──────── TRECHO DA FONTE
Wilard van Orman Quine, o deão dos filósofos americanos, morreu aos 92 anos no dia de Natal. Exatamente a cinqüenta anos antes, em dezembro de 1950, ele leu um paper na Divisão Leste da Associação Filosófica Americana que fez a audiência girar nos calcanhares. “Dois dogmas do empirismo”, publicado no ano seguinte, tornou-se o artigo mais discutido e mais influente da história do século XX na filosofia anglófona. Poucas coisas de tamanha brevidade tiveram tal impacto no curso do pensamento filosófico. É um modelo de argumentação convincente e sucinta, um bom exemplo da elegância da prosa de Quine. Mas é, acima de tudo, um atalho imaginativo. Nele, Quine levantou uma nova e disposta forma da questão sobre a relação entre filosofia e investigação empírica.
Em “Dois Dogmas”, Quine questionou a distinção entre verdades necessárias e contingentes. A investigação empírica produz verdades do último tipo – afirmações que podem, em princípio, ser rescindidas à luz de outras observações ou experimentos (“Esquilos não hibernam” e “E=mc2”, por exemplo). A filosofia, Platão e Aristóteles nos ensinaram, deveria produzir verdades necessárias, exatamente como a matemática. Rudolf Carnap, mentor de Quine, e seus colegas ligados ao empirismo lógico (como Bertrand Russell e A. J. Ayer) concordavam com isso. Mas, eles diziam, verdades necessárias são verdades “analíticas” – enunciados que nada nos conta sobre a realidade, mas simplesmente refletem convenções lingüísticas. “Dois mais dois são quatro” é tornado verdadeiro pelo significado do “dois” e do “quatro” e do “mais”, tanto quanto “Todos os solteiros são não casados” é tornado verdadeiro pelos significados de seus termos componentes.
A filosofia, os empiristas lógicos concluíram, não deveria tentar nos contar algo sobre a natureza das coisas. Deveria confinar-se à clarificação dos significados de enunciados e exibir o que Carnap chamou de “a sintaxe lógica da linguagem”.
Até meados do século, muitos filósofos assumiram a oposição entre aquela visão modesta da filosofia e a visão mais velha, mais ambiciosa, como um resumo do contraste entre Carnap, um homem decente perfeitamente dentro da perspectiva da esquerda política, e Martin Heidegger, um ex-nazista megalomaníaco que punha questões como “O que é o Ser?” sem se importar em tornar claro como ele saberia se havia dado a resposta correta. Carnap queria filósofos para tornar seus critérios de êxito explícitos e, portanto, imitadores da honestidade intelectual dos investigadores empíricos. Heidegger tinha considerável desprezo pelas ciências naturais e pela lógica matemática desenvolvidas por Russell e outros, aquilo que Carnap viu como um indispensável instrumento do bom trabalho filosófico.
────────────────
──────── MATERIAL
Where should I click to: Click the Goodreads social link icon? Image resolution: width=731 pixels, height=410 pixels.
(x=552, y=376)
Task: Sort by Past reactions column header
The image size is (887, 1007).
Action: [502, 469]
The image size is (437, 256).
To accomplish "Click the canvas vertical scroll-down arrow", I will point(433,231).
────────────────
• INSTRUÇÕES DOS EXERCÍCIOS:
a) De acordo com o trecho sobre Quine, por que os empiristas lógicos concluíram que a filosofia não deveria tentar dizer algo sobre a natureza das coisas? Responda em até três frases.
b) Segundo o trecho sobre Quine, onde e quando ele leu o paper "Dois dogmas do empirismo"?
c) Continue o trecho sobre Quine a partir do ponto em que ele termina.
Não é preciso consultar os registros para resolver os exercícios.

• RESPOSTAS:
a) Eles aceitavam que a filosofia deveria produzir verdades necessárias, como a matemática. Mas sustentavam que verdades necessárias são "analíticas", isto é, enunciados que nada dizem sobre a realidade e apenas refletem convenções linguísticas. Por isso, a filosofia deveria limitar-se a esclarecer o significado dos enunciados.

b) Na Divisão Leste da Associação Filosófica Americana, em dezembro de 1950.

c)
Quine, um jovem brilhante, que havia feito contribuições para a um tipo de lógica, tinha ido a Praga em 1933 para trabalhar com Carnap. Poucos anos depois, ajudou Carnap e seus amigos imigrantes a encontrar empregos nos Estados Unidos (o que rendeu um inestimável serviço à vida acadêmica americana). Assim, era natural esperar que sua fala em 1950 (em um simpósio “Tendências recentes da filosofia”) seria um manifesto do empirismo lógico. Ao invés disso, Quine veio a público com dúvidas com as quais ele havia pressionado Carnap, privadamente, por anos. Não há, Quine disse, nenhum teste para determinar onde termina o apelo à realidade empírica e onde começa o apelo às relações entre idéias, aos significados das palavras. Certamente, não há nenhum bom modo de classificar as verdades em necessárias e contingentes. Em lugar do antigo dualismo, ele sugeriu, deveríamos visualizar um espectro contínuo de crenças, aquelas que não poderíamos imaginar como sendo abandonadas e aquelas que poderíamos facilmente imaginar como desconfirmadas por observações futuras.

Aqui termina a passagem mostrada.